Fear for directors left out of govt's income package

Fear for directors left out of govt's income package

Limited company directors may end up falling outside of the government's package of measures to help the self-employed during the Covid-19 lockdown.

Chancellor Rishi Sunak had bolstered the government's response to the coronavirus by bringing the self-employed into the fold of emergency income packages, but by his own admission this cannot extend to every worker in the UK. 
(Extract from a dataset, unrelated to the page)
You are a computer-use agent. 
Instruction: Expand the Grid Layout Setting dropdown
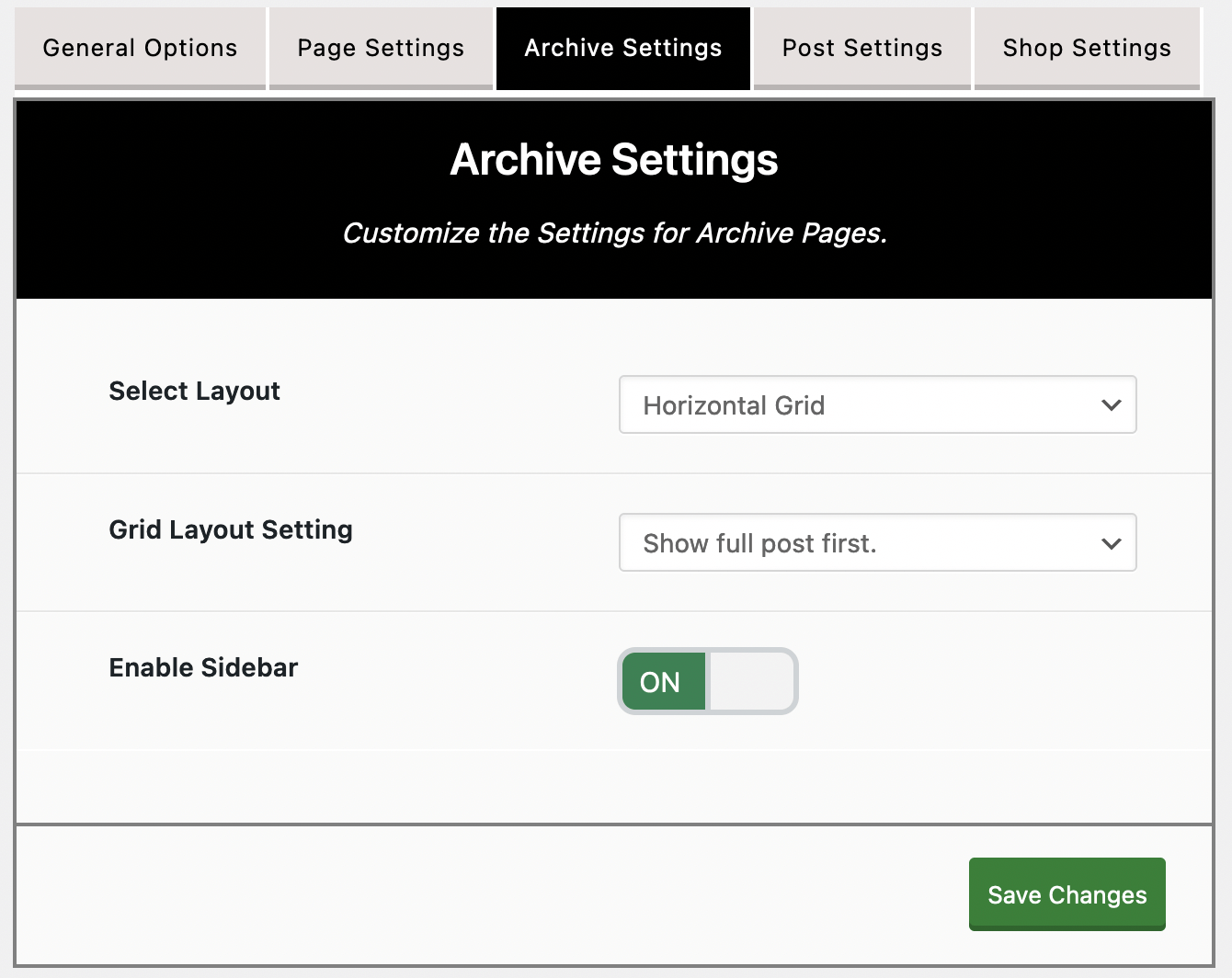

Seb Maley, chief executive of tax consultant for the self-employed Qdos, highlighted those individuals who pay themselves a salary and dividends through their own limited companies are technically considered employees of the business, and would fall outside of the government's help.

Mr Maley said this was despite taking the same risks as sole traders in some instances. 

The government has pledged to cover 80 per cent of self-employed workers' average earnings over the past three years, up to a maximum of £2,500 a month and with payments expected to start in June. 

Mr Sunak said 95 per cent of people who are majority self-employed will be able to use the scheme and qualifying individuals must have trading profits under £50,000. 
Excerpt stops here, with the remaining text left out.